=== Records shown ===
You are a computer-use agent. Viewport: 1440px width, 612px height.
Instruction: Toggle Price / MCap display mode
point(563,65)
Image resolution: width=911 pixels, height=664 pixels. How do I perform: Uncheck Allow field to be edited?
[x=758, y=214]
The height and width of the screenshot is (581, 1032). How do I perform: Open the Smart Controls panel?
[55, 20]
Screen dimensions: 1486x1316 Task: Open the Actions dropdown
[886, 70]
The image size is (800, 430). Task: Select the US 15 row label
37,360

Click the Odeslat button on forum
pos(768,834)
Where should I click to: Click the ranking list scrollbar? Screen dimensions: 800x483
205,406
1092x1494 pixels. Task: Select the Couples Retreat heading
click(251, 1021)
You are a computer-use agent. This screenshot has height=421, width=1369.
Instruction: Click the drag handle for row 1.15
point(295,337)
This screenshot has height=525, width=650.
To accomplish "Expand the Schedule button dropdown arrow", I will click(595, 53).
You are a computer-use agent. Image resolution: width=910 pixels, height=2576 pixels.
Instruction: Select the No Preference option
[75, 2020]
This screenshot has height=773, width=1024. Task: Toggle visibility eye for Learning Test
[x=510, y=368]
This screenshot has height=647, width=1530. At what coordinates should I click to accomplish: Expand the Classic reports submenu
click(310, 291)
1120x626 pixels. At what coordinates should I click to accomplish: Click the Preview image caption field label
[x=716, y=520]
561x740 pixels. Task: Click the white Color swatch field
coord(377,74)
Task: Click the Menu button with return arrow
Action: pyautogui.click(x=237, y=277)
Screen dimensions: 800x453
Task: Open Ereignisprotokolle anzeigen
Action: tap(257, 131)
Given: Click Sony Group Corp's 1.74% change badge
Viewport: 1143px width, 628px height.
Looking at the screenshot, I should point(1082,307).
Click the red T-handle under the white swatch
===
# What is expected
Check the listing for the word "agent". Show each line that has it.

# Output for this exercise
You are a computer-use agent. Viewport: 1440px width, 612px height.
You are a computer-use agent. This screenshot has height=421, width=1369.
You are a computer-use agent. Image resolution: width=910 pixels, height=2576 pixels.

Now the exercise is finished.